Extracted entries:
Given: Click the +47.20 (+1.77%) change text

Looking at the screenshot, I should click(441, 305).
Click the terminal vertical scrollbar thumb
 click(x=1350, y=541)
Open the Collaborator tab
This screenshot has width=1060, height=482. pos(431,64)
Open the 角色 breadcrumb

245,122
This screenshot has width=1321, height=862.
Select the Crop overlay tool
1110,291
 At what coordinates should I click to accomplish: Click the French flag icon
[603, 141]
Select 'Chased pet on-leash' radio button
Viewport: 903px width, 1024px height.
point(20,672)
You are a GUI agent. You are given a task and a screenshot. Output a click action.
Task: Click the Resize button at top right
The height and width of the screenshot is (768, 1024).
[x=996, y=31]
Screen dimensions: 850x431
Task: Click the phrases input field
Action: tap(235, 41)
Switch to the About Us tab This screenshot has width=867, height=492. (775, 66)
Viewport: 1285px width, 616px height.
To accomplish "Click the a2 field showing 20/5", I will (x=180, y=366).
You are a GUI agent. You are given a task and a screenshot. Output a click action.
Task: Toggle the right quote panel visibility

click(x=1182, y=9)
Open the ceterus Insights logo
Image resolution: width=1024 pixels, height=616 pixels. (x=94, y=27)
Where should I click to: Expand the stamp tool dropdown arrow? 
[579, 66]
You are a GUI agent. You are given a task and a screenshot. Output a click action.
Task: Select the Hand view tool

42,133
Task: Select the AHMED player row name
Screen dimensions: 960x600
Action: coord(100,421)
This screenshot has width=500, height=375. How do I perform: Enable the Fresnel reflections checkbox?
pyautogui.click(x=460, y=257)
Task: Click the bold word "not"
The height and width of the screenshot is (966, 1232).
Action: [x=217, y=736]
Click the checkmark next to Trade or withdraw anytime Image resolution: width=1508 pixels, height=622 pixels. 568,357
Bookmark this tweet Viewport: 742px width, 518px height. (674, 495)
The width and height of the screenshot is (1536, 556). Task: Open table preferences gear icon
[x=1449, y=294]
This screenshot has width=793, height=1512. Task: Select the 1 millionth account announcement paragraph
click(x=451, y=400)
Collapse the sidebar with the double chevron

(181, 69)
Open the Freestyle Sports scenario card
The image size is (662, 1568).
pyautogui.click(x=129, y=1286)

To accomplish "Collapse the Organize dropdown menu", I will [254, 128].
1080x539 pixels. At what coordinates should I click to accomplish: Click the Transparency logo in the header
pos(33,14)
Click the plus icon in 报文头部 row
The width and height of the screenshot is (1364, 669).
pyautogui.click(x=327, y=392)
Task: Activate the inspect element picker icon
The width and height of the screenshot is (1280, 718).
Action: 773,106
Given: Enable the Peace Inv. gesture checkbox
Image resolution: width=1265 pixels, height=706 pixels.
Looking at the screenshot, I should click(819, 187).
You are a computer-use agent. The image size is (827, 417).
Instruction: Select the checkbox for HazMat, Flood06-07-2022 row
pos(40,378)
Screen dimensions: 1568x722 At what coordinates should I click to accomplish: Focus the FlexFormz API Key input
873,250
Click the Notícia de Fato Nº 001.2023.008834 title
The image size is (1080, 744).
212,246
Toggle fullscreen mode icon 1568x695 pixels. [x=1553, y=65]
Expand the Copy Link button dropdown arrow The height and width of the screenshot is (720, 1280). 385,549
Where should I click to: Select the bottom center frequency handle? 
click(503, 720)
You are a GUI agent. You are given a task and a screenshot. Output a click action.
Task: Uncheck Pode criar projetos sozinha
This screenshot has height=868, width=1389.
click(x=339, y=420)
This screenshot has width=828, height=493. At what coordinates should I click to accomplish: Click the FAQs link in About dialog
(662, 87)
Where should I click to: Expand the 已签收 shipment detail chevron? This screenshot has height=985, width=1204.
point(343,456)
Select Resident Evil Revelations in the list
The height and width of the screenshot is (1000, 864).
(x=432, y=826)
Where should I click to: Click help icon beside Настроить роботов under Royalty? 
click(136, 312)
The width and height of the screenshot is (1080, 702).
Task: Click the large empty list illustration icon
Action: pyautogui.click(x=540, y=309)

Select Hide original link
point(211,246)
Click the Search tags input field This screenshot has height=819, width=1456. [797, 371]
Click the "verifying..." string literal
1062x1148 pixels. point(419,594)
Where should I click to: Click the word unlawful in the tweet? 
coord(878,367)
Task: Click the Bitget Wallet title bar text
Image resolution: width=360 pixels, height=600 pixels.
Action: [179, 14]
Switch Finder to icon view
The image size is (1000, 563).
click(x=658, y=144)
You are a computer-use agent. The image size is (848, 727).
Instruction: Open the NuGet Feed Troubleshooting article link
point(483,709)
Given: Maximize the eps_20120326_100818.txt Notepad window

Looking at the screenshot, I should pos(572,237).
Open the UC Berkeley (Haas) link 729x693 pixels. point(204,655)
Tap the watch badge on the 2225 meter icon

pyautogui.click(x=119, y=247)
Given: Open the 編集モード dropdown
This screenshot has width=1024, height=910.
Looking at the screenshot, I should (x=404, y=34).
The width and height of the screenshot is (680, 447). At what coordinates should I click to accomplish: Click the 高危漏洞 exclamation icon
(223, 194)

What is being asked: Show, from the records above, every line that includes "computer".

Exercise output:
You are a computer-use agent. The image size is (827, 417).
You are a computer-use agent. The image size is (848, 727).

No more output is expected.